London (CNN)The Benin bronzes are universally recognized as a towering achievement in the history of art.
Artists of the once-mighty Kingdom of Benin, in present day Edo State, Nigeria, honed sophisticated techniques over centuries to craft detailed depictions of life in the Kingdom, from court scenes to foreign soldiers.
Thousands of the finest examples went on display at the palace of the king.
The collection was looted wholesale in 1897 when the British army sacked the palace and razed the kingdom in a punitive expedition.
The bronzes were sold and scattered across Western museums, where they met with astonishment and prompted revisions of racist assumptions about African art.
Since independence, the Nigerian government has intermittently pressed claims for restitution of the bronzes, which the museums have resisted.
But a solution to the impasse may be at hand.
The Benin Dialogue Group (BDG) was formed in 2007 with the task of facilitating a permanent display of bronzes in Benin City.
The BDG bought together representatives of Nigeria's National Commission for Museums and Monuments (NCMM), the Royal Court of Benin, and several European museums with bronze collections.
The most significant artworks are housed at the British Museum in London and the Ethnological Museum of Berlin.
The group is now exploring the possibility of loaning artifacts back to Nigeria.

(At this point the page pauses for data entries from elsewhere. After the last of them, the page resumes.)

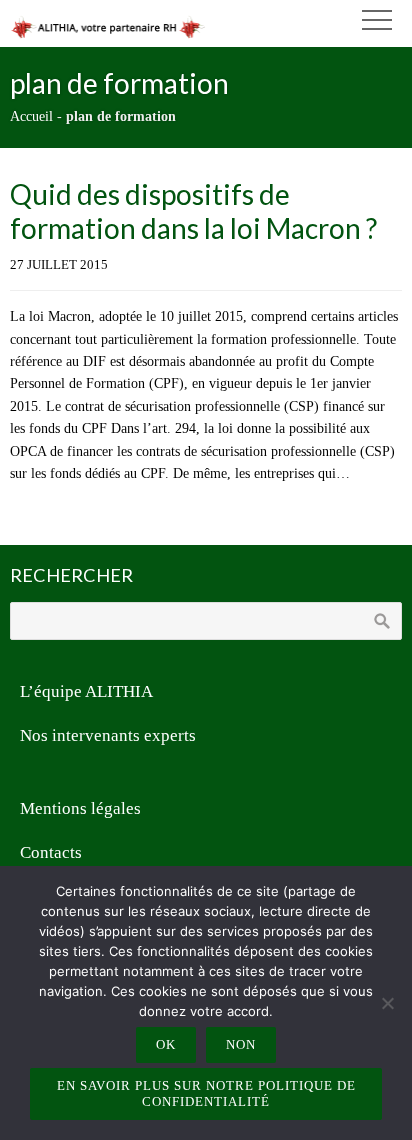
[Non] (387, 1003)
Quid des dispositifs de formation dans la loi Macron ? (193, 211)
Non (241, 1044)
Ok (166, 1044)
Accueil (31, 116)
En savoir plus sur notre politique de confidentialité (206, 1093)
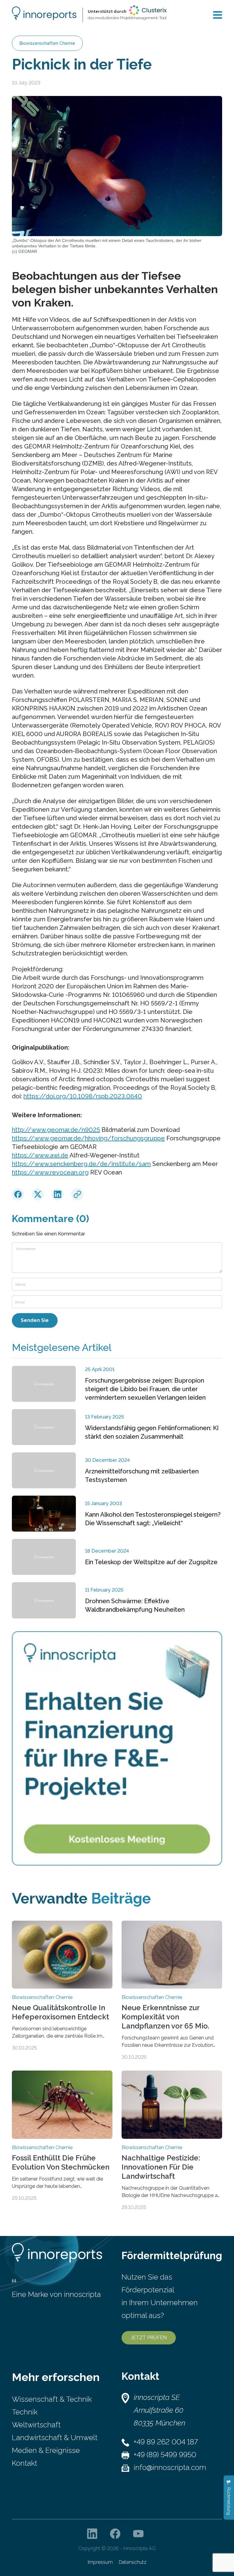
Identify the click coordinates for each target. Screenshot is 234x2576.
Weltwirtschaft (36, 2424)
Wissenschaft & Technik (52, 2399)
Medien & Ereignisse (46, 2450)
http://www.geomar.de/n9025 (56, 1129)
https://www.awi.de (40, 1155)
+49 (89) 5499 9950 (165, 2454)
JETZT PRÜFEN (149, 2337)
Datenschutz (133, 2562)
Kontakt (24, 2463)
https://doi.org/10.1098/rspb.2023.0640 (82, 1096)
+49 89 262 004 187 (166, 2441)
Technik (24, 2412)
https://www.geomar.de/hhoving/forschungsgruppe (88, 1138)
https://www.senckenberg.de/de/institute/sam (81, 1164)
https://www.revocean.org (50, 1172)
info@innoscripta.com (170, 2467)
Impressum (100, 2562)
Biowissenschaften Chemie (47, 43)
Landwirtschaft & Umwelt (55, 2437)
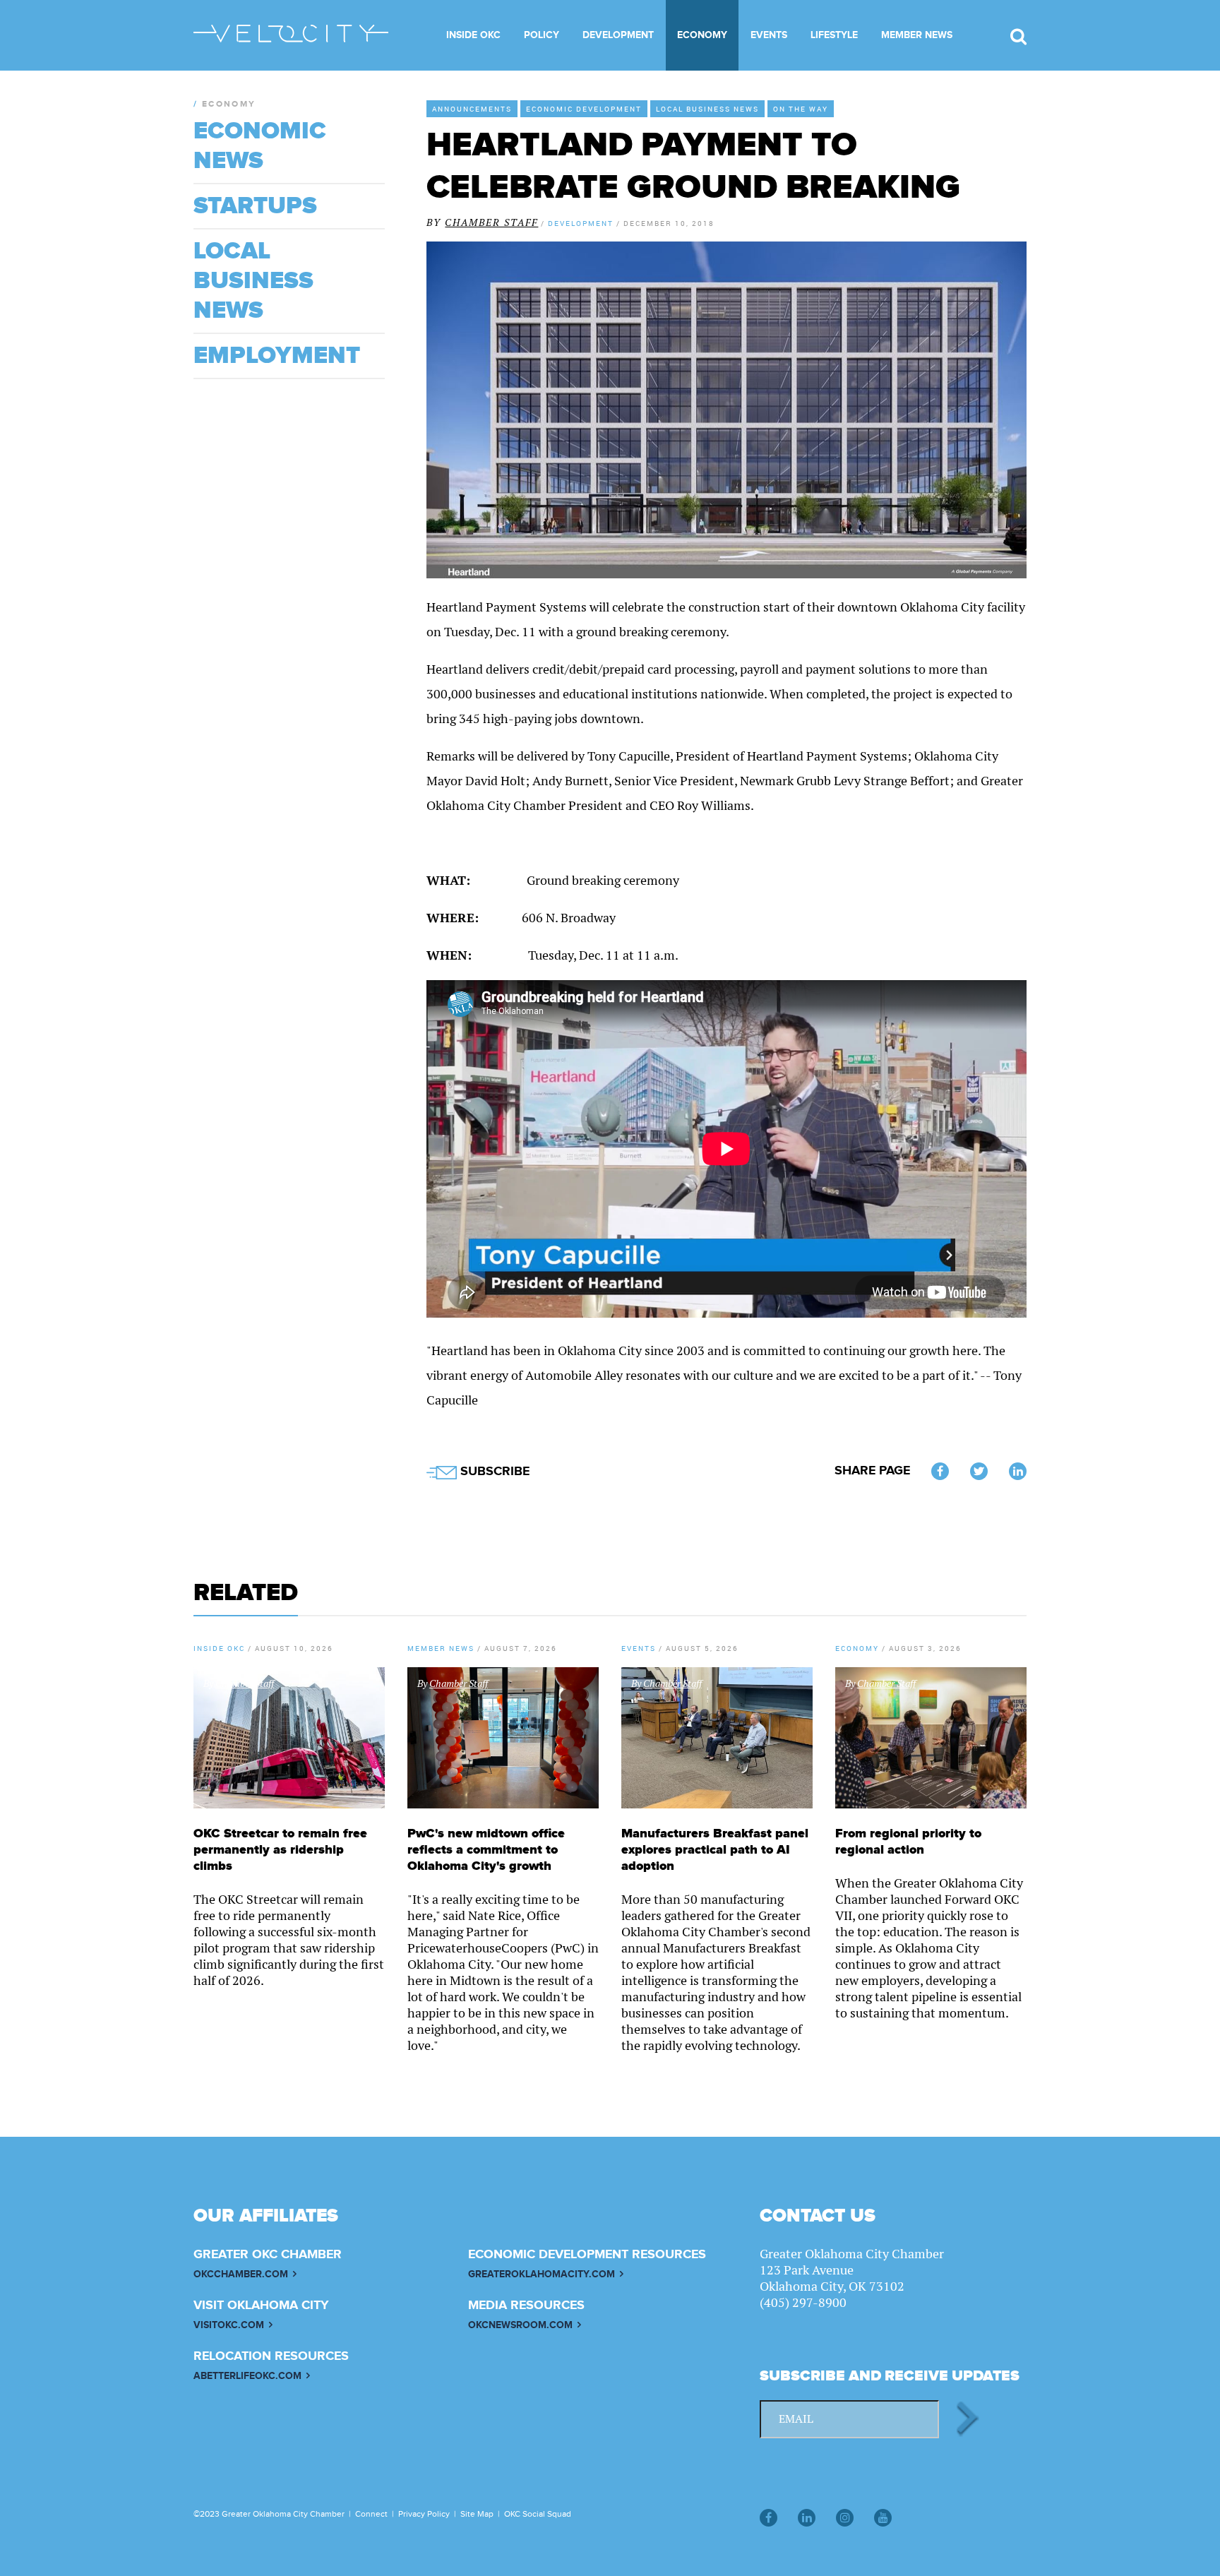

A spokesperson for the British Museum said a recent BDG meeting ended with a proposal "to work towards a permanent, but rotating, exhibition of loaned objects" to Nigeria.
The British Museum and others are open to contributing to this collection. Negotiations are at an early stage with no timescale established.
Crusoe Osagie, Special Adviser to Governor Obaseki Godwin of Edo State, told CNN that the administration favors permanent restitution, although he added that "in the event of not getting our wishes we have to negotiate."